Note that ipmi_ui was written primarily for testing. It does things
that users generally shouldn't do. You can use it for examples, but
it touches things that are considered OpenIPMI internal, so be careful
what you use. ipmish and the sample code is a much better example.
Perl/Python and OpenIPMI
========================
OpenIPMI has perl and python bindings using swig. The public
interface of OpenIPMI is available, but the private interfaces are not
(and a few other things like SNMP trap support). It is fully
function.
I was hoping that swig would generate documentation from the comments,
but it turns out that it does not do that. You can look at
swig/OpenIPMI.i for the documentation on all the interfaces, and
swig/perl/sample and the gui in swig/python/openipmigui.py for a piece
of sample code that uses most of the interfaces.
The interface is object-oriented, so you have to know how to do OO
Perl or Pythong to use this.
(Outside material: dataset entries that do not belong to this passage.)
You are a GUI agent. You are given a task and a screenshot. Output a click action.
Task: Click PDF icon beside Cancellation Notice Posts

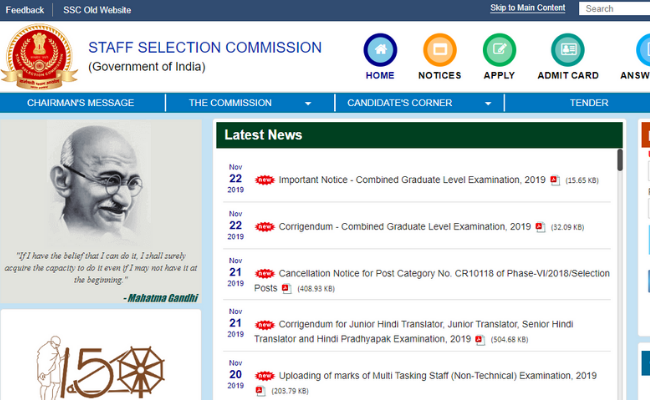point(286,288)
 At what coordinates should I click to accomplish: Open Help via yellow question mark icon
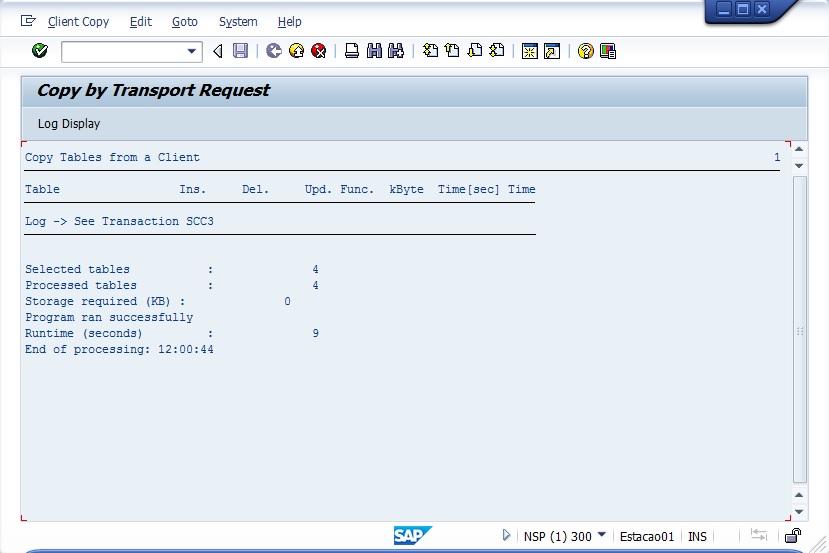coord(586,51)
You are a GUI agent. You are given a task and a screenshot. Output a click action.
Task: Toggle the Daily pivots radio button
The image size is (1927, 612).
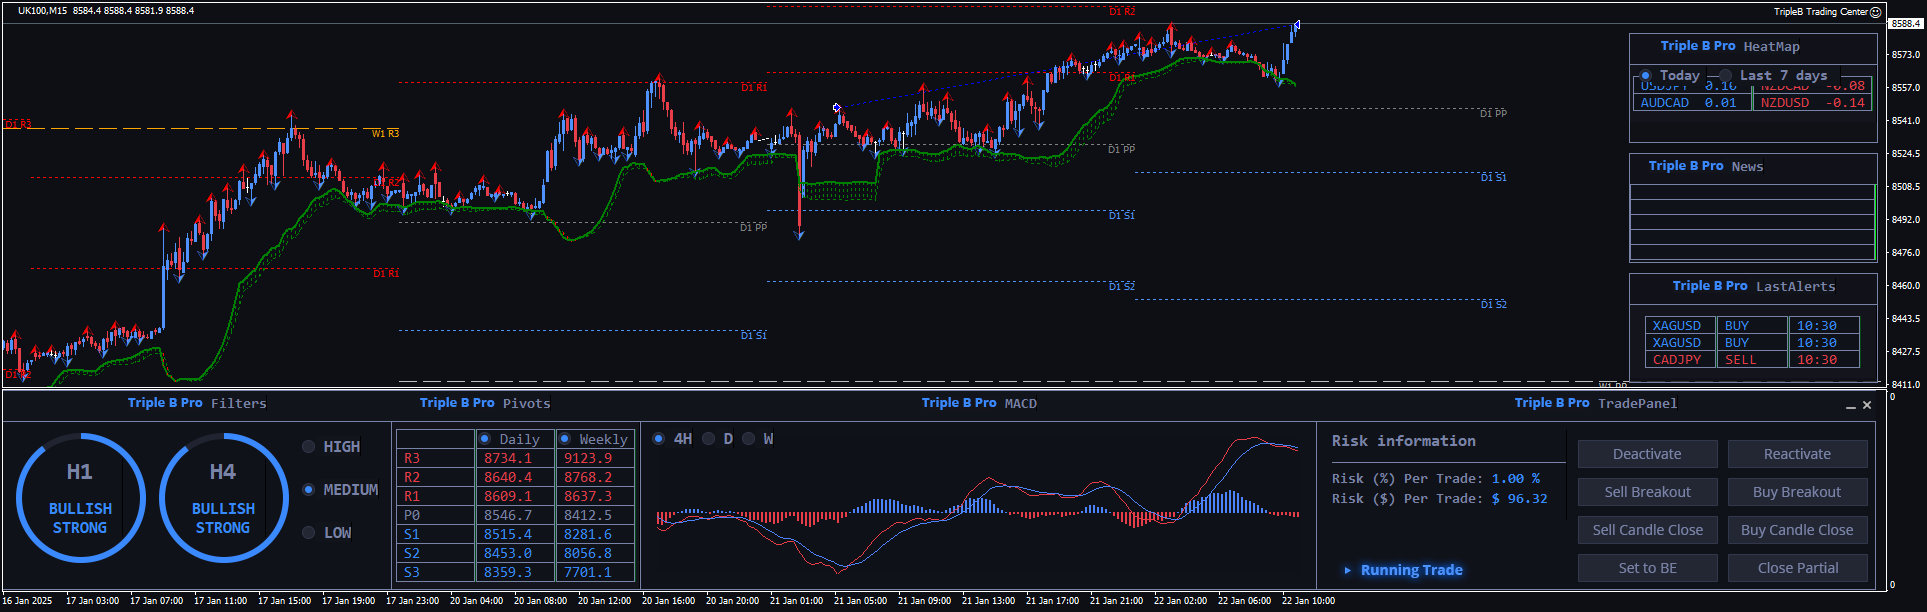(485, 439)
It is like this because that is the most
natural way to use SWIG (and it makes more OO languages like python
easier).
OpenIPMI and SNMP
=================
The OpenIPMI ipmi_ui command has an optional trap handler. It will
use incoming traps as an indication that something is waiting in the
SEL for it to fetch and immediately start a fetch. You have to have
the UCD snmp library (or something compatible) installed for this to
work, and you have to start ipmi_ui with the '-snmp' option. You must
do this as root, as the SNMP Trap port is 162.
You may ask why the trap is not directly used, why does it just
trigger an SEL fetch? Well, that's because the IPMI trap does not
have enough information to determine the correct sensor (it's missing
the channel and LUN) and it does not have enough information to
correlate the SEL entries with the trap (It doesn't have the record ID
or necessarily the proper timestamp).
Also, OpenIPMI does not directly handle the traps. Instead, it has an
interface to report a trap when it has been received. OpenIPMI does
not want to assume the SNMP library being used; instead it lets the
user pick that library. If you want an example of how to use the UCD
SNMP or NET SNMP libraries and hook them into OpenIPMI, the
ui/basic_ui.c file has an example of this.
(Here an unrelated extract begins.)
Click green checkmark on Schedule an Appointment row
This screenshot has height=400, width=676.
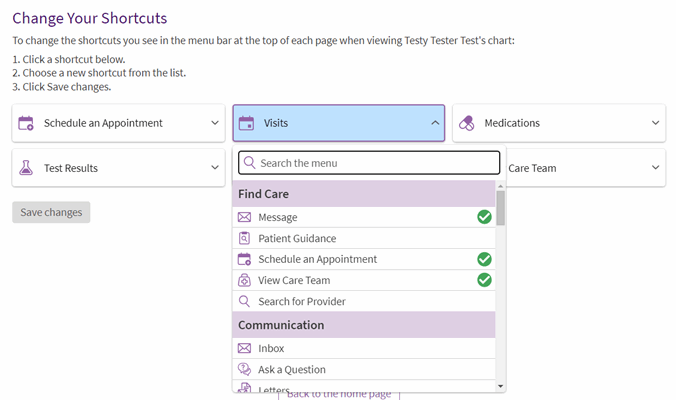click(484, 259)
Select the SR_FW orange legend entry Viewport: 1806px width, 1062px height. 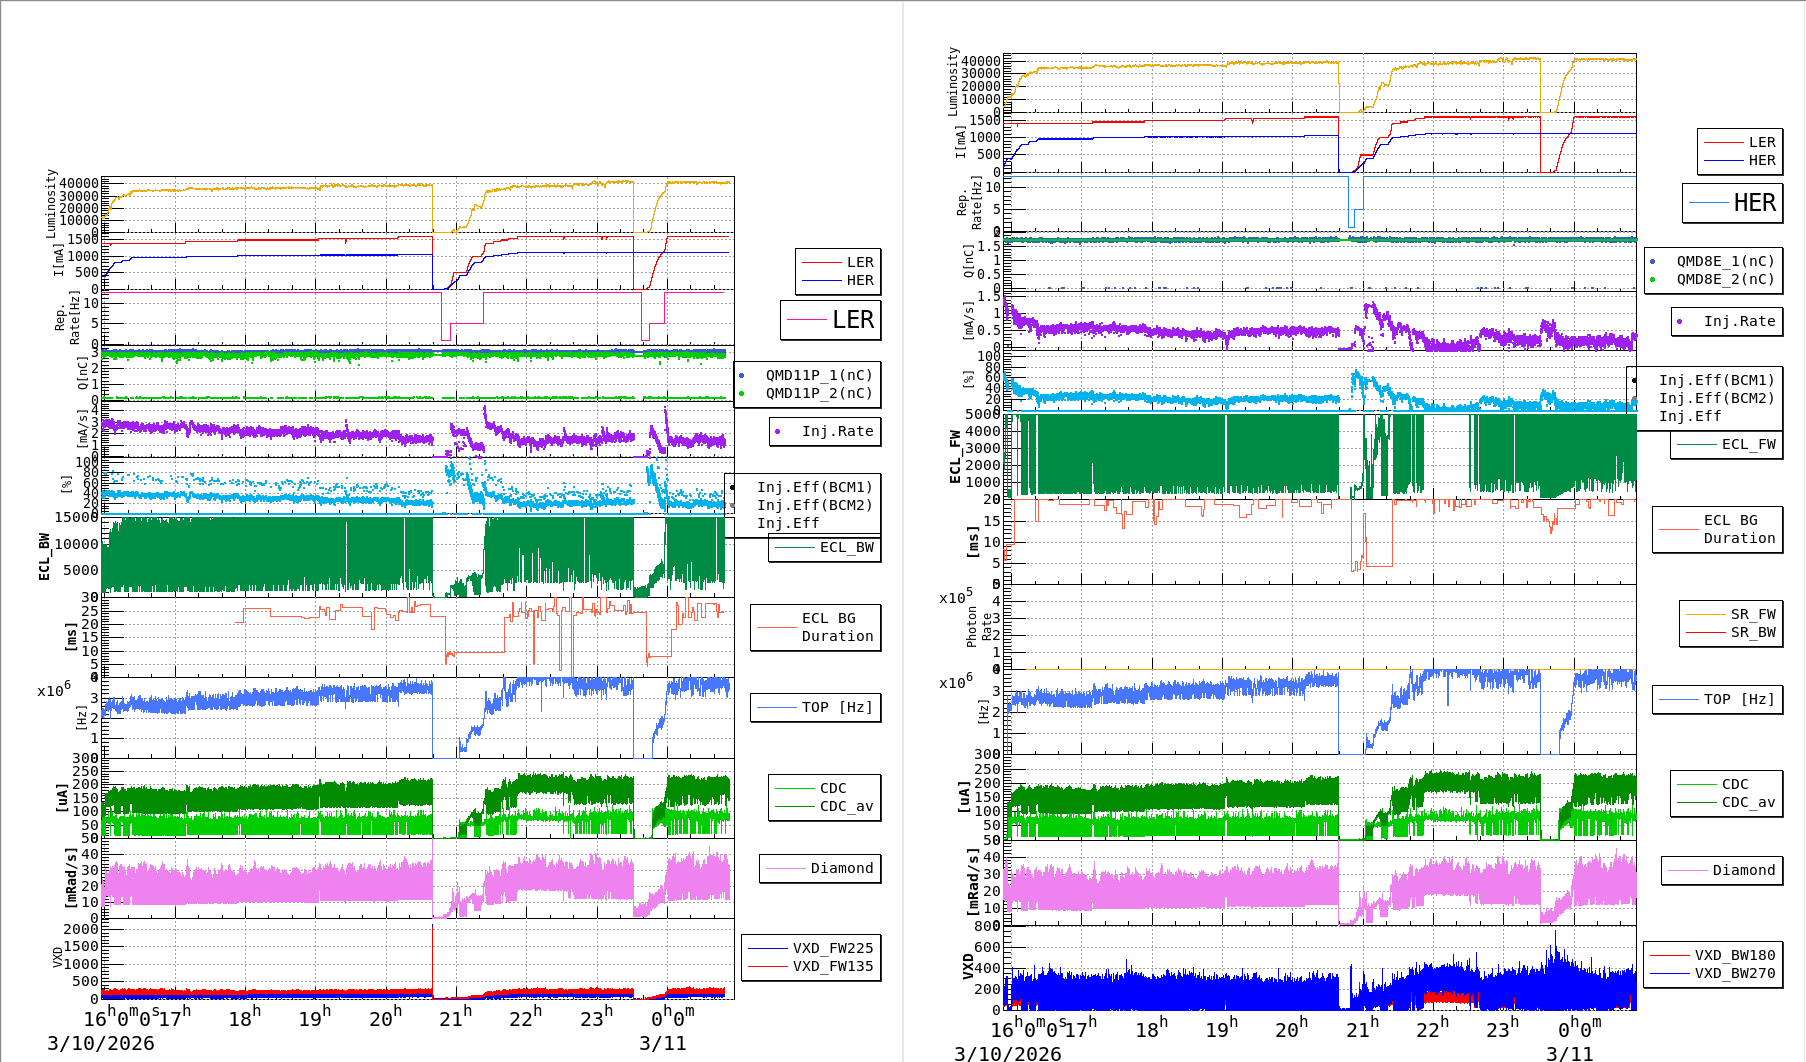point(1731,614)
What Else Comes with OpenIPMI?
==============================
It does include the utility "ipmicmd" which lets you do direct IPMI
commands to a connection. ipmicmd can connect using the OpenIPMI
driver or via IPMI LAN.
OpenIPMI also includes a LAN to system interface converter, it can sit
on top of an OpenIPMI driver and supply a LAN connection to the BMC.
Note that to work the best, the LAN converter needs at least the v22
version of the OpenIPMI driver to support setting retries and timeouts
for messages.
Other sample code for using OpenIPMI is in the "samples" directory.
IPMI Documentation
==================
OpenIPMI includes a texinfo document in the "doc" directory. It talks
a little about IPMI, must mostly about OpenIPMI. It is required
reading for using OpenIPMI. Read it carefully.
Unfortunately, the IPMI spec is also currently required reading for
using OpenIPMI. Fortunately, you do not need to read the whole spec.
If you read the OpenIPMI document first, you can probably get by with
reading the following sections in the 1.5 spec:
* 1.6 (overview)
* 5.2 (for the error completion codes)
* 33-36 (talking about sensors and entities)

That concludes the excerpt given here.